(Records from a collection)
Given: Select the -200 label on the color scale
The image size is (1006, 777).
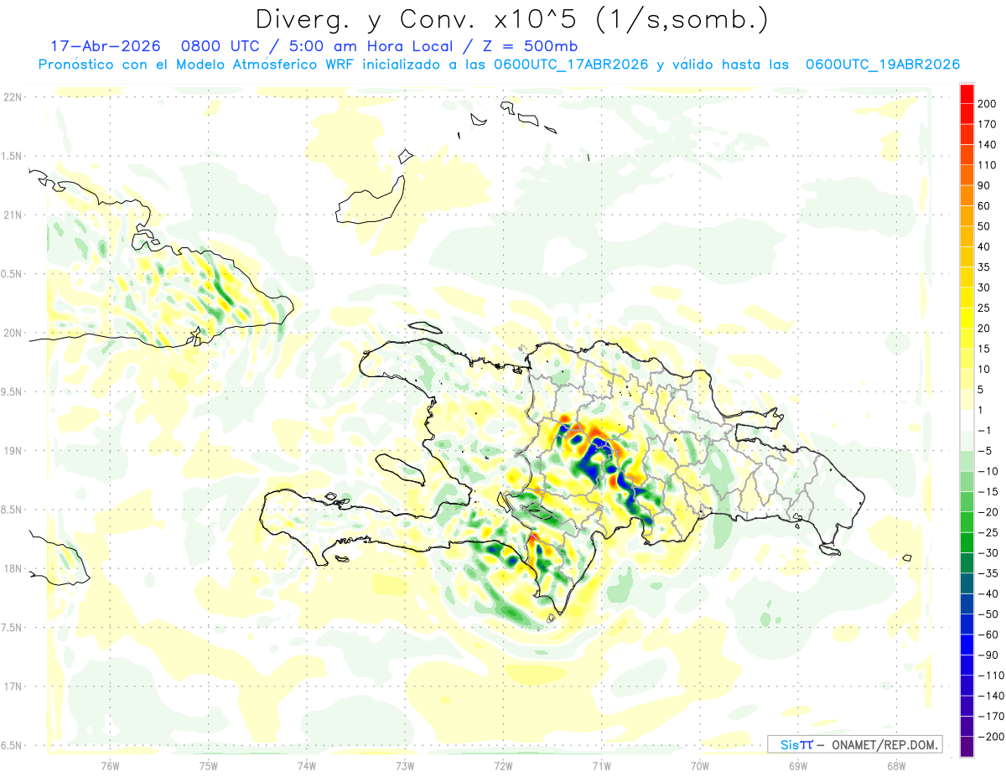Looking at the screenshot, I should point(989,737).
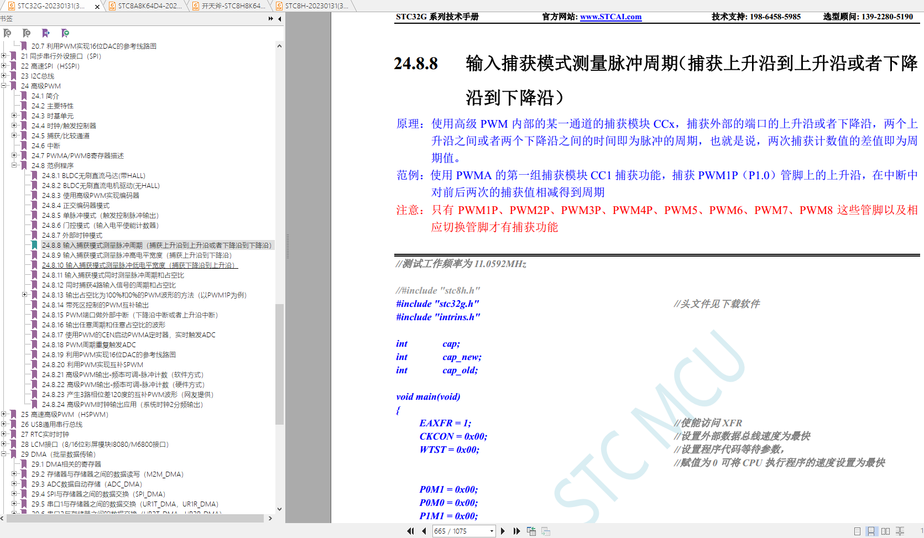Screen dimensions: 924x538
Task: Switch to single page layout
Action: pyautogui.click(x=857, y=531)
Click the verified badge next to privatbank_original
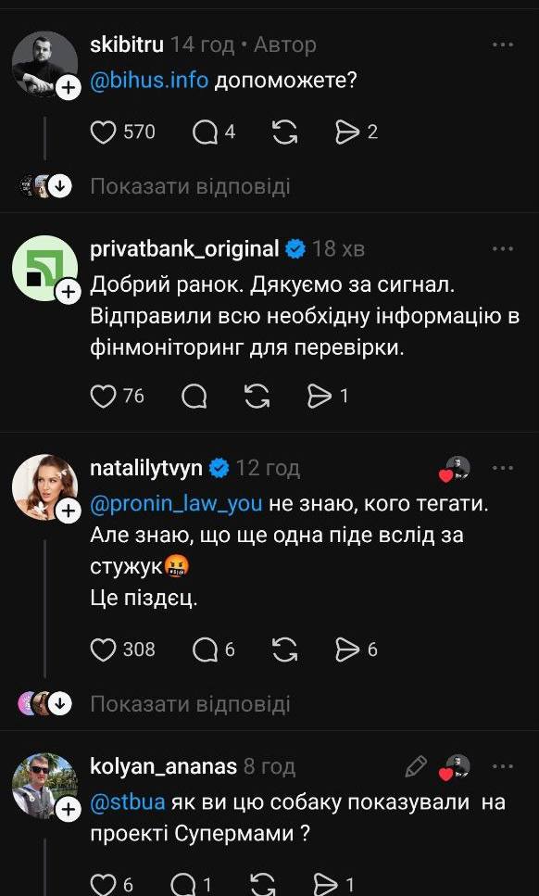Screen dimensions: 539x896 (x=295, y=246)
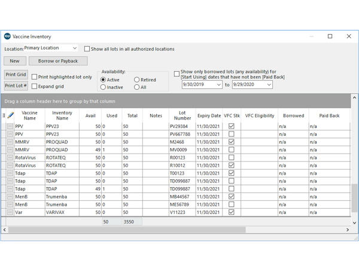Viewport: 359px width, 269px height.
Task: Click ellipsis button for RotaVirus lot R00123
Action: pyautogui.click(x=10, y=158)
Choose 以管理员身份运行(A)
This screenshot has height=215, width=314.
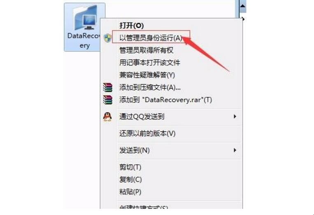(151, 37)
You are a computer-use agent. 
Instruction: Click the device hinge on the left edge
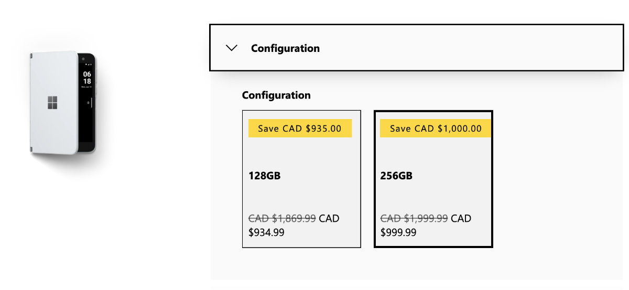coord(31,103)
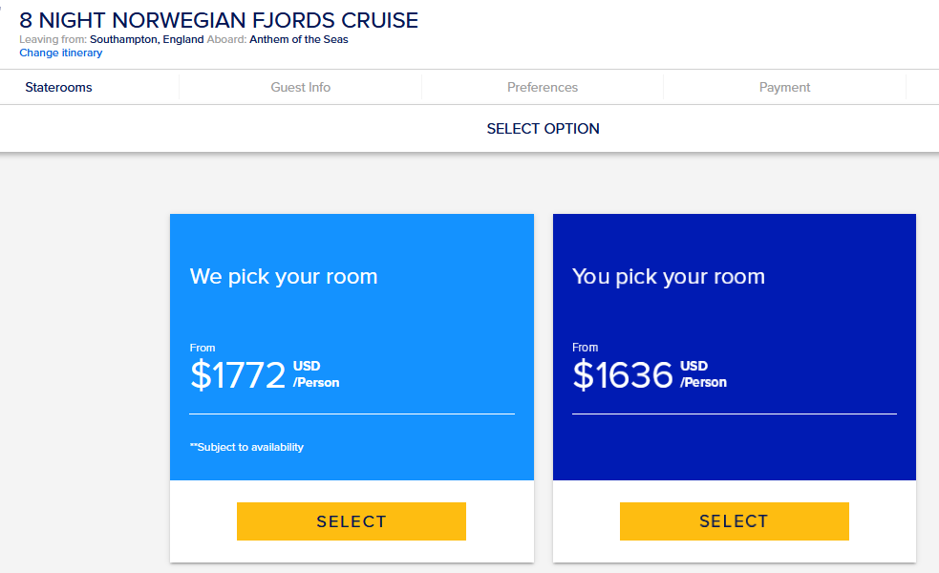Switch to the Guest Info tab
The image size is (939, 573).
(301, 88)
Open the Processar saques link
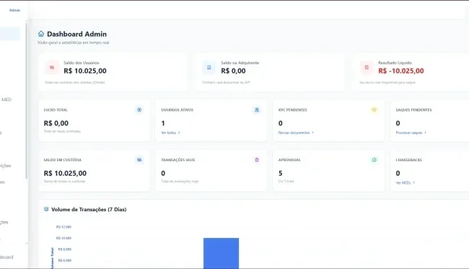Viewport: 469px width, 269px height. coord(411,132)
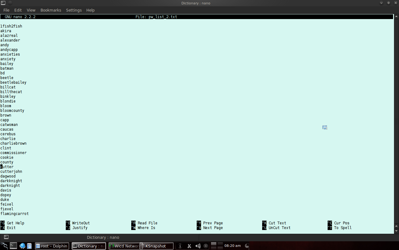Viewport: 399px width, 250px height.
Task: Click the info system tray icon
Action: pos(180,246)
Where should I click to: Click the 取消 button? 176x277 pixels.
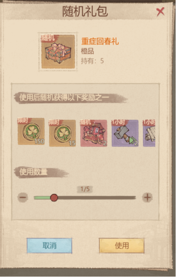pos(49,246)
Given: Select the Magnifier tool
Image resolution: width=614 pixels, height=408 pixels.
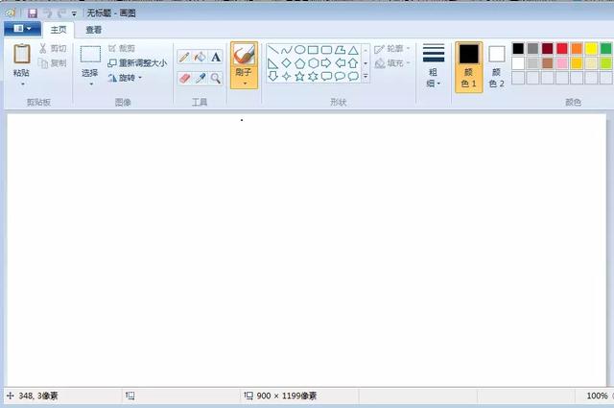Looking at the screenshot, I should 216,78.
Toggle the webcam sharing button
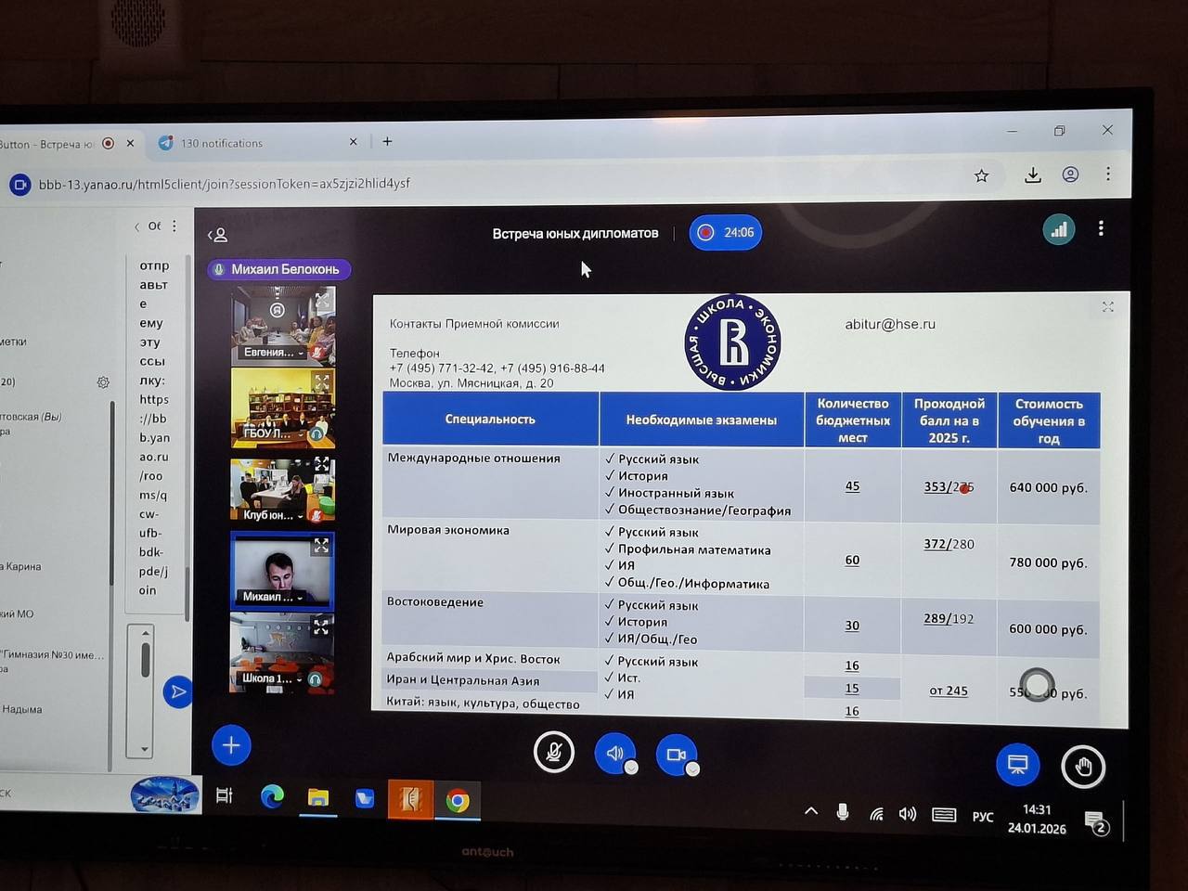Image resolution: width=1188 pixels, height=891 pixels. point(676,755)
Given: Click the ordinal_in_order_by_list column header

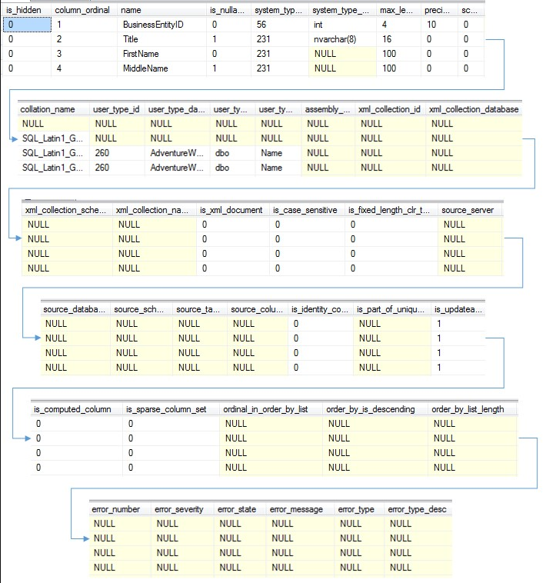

INSTRUCTIONS FOR THE TASK:
Pictures are not part of the copy. Extract exactly the lines from the line containing "You are a computer-use agent." through the final line of the entries above, both included.

OUTPUT FOR THIS EXERCISE:
You are a computer-use agent. 
Instruction: Click the device hinge on the left edge
coord(31,103)
Switch to the Guest Info tab
The image size is (939, 573).
(301, 88)
Open the Processar saques link
Viewport: 469px width, 269px height. coord(411,132)
Viewport: 399px width, 250px height.
Task: Click the info system tray icon
Action: pos(180,246)
Where should I click to: Click the 取消 button? 176x277 pixels.
pos(49,246)
Given: Select the Magnifier tool
Image resolution: width=614 pixels, height=408 pixels.
Looking at the screenshot, I should 216,78.
Toggle the webcam sharing button
Image resolution: width=1188 pixels, height=891 pixels. point(676,755)
Given: Click the ordinal_in_order_by_list column header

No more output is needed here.